(Data extracted from a collection)
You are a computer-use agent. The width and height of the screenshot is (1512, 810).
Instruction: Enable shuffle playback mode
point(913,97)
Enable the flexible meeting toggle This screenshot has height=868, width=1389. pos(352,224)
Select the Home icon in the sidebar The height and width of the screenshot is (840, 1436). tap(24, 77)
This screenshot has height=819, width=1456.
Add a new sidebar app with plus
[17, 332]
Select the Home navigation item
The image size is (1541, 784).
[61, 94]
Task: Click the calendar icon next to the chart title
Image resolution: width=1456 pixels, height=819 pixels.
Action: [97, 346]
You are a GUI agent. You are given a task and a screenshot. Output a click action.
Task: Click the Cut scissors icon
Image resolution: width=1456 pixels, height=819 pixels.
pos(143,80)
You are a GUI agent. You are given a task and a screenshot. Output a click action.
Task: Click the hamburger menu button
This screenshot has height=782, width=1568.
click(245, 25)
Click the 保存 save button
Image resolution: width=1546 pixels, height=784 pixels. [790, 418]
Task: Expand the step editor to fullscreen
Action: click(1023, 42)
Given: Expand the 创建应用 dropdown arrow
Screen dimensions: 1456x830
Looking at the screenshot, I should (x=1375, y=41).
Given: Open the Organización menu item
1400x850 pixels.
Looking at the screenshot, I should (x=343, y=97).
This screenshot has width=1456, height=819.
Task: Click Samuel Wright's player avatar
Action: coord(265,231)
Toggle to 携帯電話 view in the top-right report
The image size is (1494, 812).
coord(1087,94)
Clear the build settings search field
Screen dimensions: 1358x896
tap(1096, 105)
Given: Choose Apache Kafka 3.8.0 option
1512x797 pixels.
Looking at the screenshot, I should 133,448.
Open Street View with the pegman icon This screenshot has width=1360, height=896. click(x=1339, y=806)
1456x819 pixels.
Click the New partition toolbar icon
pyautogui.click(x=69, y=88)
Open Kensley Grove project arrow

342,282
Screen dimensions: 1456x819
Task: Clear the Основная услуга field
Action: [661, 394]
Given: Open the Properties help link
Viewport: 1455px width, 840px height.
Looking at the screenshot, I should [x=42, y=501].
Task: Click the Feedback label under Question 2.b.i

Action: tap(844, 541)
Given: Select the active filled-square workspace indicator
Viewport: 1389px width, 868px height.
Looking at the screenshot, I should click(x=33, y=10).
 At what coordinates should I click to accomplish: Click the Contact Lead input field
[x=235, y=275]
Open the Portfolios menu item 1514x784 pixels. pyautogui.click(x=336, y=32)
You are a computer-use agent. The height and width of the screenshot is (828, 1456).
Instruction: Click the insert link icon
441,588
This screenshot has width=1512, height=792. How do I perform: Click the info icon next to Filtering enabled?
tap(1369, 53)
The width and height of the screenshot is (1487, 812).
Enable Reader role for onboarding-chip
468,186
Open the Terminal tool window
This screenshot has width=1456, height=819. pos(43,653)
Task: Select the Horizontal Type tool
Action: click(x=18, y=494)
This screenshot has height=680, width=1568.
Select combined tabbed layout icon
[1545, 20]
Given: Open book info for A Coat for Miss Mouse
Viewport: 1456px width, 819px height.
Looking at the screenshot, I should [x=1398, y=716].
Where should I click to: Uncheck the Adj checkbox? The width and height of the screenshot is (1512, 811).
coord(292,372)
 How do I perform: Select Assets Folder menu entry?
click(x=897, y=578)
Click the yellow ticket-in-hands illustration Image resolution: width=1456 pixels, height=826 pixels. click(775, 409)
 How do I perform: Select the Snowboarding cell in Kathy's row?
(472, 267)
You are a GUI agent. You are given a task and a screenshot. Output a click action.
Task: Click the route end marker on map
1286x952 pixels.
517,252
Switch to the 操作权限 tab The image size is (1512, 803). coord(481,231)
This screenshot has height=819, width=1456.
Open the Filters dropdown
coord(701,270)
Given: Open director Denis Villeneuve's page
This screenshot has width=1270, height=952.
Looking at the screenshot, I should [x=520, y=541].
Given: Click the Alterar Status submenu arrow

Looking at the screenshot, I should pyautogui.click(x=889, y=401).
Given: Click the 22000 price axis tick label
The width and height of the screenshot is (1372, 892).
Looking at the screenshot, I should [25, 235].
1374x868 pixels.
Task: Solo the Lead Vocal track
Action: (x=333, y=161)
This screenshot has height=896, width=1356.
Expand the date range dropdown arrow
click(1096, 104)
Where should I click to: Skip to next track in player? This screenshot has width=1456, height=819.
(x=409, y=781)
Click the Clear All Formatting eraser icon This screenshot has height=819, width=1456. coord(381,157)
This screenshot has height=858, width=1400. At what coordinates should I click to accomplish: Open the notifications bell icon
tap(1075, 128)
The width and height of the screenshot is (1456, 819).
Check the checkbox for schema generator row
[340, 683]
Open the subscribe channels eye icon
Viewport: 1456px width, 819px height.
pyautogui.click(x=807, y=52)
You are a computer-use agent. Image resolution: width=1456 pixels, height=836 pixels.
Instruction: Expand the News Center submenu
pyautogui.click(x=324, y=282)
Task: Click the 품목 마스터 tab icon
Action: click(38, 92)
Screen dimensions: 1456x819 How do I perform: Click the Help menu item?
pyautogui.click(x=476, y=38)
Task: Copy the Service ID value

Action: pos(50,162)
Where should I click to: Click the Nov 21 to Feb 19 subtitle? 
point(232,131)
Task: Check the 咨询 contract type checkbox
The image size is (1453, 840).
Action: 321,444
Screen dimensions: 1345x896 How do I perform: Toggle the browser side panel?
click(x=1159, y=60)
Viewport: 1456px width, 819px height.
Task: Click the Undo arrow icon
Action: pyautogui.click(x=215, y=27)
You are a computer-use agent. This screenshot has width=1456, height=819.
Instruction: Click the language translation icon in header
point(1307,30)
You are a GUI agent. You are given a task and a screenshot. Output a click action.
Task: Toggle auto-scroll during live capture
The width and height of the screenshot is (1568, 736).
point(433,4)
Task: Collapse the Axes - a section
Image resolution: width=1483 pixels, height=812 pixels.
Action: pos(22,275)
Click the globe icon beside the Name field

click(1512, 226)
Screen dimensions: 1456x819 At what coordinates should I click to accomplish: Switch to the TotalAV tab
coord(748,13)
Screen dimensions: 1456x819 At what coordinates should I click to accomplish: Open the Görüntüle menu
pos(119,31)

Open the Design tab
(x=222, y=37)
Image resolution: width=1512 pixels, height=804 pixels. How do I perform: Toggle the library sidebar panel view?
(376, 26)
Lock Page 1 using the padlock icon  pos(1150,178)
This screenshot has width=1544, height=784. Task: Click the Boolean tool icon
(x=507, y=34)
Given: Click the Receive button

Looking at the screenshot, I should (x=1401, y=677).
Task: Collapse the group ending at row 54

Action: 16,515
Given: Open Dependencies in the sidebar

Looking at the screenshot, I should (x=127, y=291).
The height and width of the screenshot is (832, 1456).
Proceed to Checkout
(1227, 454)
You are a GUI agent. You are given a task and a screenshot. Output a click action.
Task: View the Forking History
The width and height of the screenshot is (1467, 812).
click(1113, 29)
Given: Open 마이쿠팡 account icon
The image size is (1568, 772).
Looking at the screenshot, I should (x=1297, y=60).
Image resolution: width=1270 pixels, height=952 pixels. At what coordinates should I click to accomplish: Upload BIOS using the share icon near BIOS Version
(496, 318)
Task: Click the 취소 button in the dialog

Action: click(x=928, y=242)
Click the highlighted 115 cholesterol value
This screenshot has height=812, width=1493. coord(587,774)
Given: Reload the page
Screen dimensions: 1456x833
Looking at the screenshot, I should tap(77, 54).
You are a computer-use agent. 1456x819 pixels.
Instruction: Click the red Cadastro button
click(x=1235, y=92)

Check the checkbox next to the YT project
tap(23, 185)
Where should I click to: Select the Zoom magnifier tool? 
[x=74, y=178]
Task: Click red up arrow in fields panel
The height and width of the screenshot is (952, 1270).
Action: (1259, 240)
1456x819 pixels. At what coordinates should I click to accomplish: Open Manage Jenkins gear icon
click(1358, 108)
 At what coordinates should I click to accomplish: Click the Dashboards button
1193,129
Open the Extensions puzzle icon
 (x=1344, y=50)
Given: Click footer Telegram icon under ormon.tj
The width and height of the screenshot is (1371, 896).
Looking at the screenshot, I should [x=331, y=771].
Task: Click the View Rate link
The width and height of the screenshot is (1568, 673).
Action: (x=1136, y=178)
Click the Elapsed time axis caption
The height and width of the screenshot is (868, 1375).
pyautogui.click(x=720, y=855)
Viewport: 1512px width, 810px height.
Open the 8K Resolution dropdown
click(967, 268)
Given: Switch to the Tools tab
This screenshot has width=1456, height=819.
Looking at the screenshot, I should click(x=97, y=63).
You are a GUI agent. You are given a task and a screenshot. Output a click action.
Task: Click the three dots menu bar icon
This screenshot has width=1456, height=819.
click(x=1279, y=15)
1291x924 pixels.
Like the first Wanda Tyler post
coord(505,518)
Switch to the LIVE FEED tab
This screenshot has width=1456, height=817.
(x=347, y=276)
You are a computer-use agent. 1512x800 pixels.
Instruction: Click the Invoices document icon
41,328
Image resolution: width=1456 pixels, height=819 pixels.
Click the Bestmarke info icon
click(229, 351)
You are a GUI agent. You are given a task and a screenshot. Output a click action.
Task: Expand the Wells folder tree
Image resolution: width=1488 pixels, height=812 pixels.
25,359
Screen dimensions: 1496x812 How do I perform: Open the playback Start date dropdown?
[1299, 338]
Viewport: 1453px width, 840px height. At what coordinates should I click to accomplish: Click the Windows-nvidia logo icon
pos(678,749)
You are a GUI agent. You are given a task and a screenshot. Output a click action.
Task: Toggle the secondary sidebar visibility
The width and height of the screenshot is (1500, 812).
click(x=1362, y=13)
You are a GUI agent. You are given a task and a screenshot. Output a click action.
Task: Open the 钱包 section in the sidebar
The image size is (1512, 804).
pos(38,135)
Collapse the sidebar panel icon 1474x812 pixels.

*Problem statement:*
Retype only this portion of the data above: the line containing "The width and height of the screenshot is (1371, 896).", the line containing "Viewport: 1512px width, 810px height.", and all lines between them, exactly.

*Response area:*
The width and height of the screenshot is (1371, 896).
Looking at the screenshot, I should [x=331, y=771].
Task: Click the View Rate link
The width and height of the screenshot is (1568, 673).
Action: (x=1136, y=178)
Click the Elapsed time axis caption
The height and width of the screenshot is (868, 1375).
pyautogui.click(x=720, y=855)
Viewport: 1512px width, 810px height.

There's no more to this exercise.